CHINA: New protests and riots worry Beijing
At least four workers' protests or riots have broken out in recent weeks in China, prompting media blackout or outright repression.
On October 22, more than 10,000 workers and pensioners in the city of Benghu in Anhui province took to the streets protesting about deteriorating health care and the failure to index the retired workers' pension to the fast rising cost of living, according the New York-based China Labor Watch. In September, China's consumer price index rose 5.2% from a year ago, with grain prices up 31.7%. Gasoline prices have risen 17% so far this year.
According to the October 20 Hong Kong-based Ming Pao Daily, on October 18, 30,000-40,000 angry protesters put the local government of Wanzhou district, 300 kilometres from Chongqing city, under seige.
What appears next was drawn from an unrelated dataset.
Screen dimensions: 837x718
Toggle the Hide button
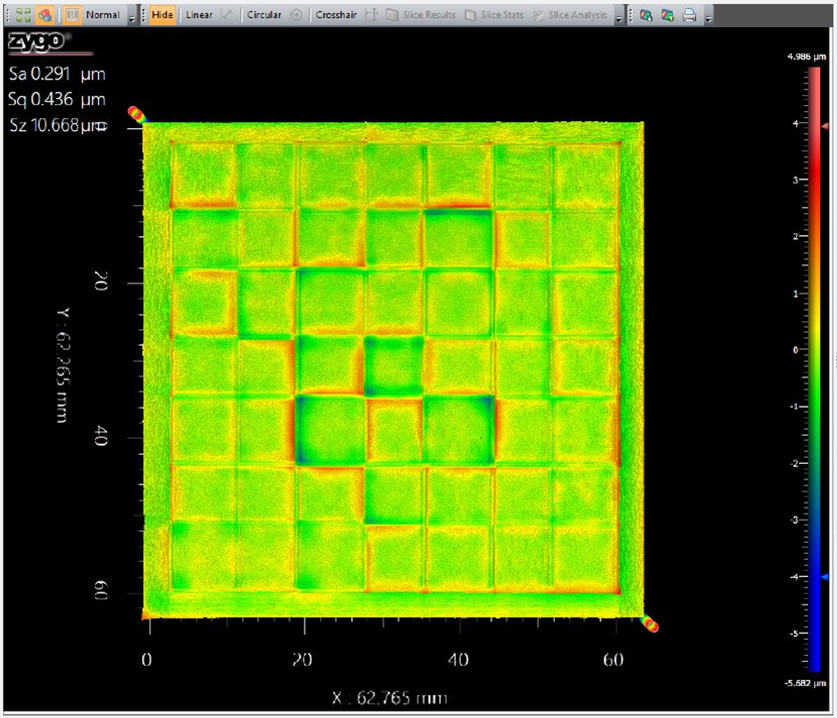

A minor street row, triggered by threats and the bashing of a labourer, exploded into a major riot after it was rumoured that the attacker was an official. Rioters burnt a number of police vehicles and damaged the government building, which the police answered with teargas and rubber bullets.
According to an October 25 Knight Ridder report, on October 4, hundreds in the Sanchawan village near Yulin in Shaanxi province protested a relocation plan that would push 15,000 peasants off their land. They complained that the compensation was a pittance and claimed the act was illegal. In response, riot police opened fire, wounding more than 50 villagers.
Meanwhile, in Xianyang City, also in Shaanxi province, more than 6000 workers, mostly women, struck on September 14 after the new owner of their recently privatised employer, Tianwang Textile Factory, sought to seriously undermine their employment conditions. The new owner, China Resources, sought to terminate all workers and reemploy them all as inexperienced workers, at much-reduced pay and without accrued retirement or medical benefits.
According to the October 14 Epoch Times, the workers have maintained a round-the-clock picket-cum-vigil ever since the strike broke out, staffed by up to 1000 workers who have been heard singing the "Internationale" loudly.
From Green Left Weekly, November 3, 2004.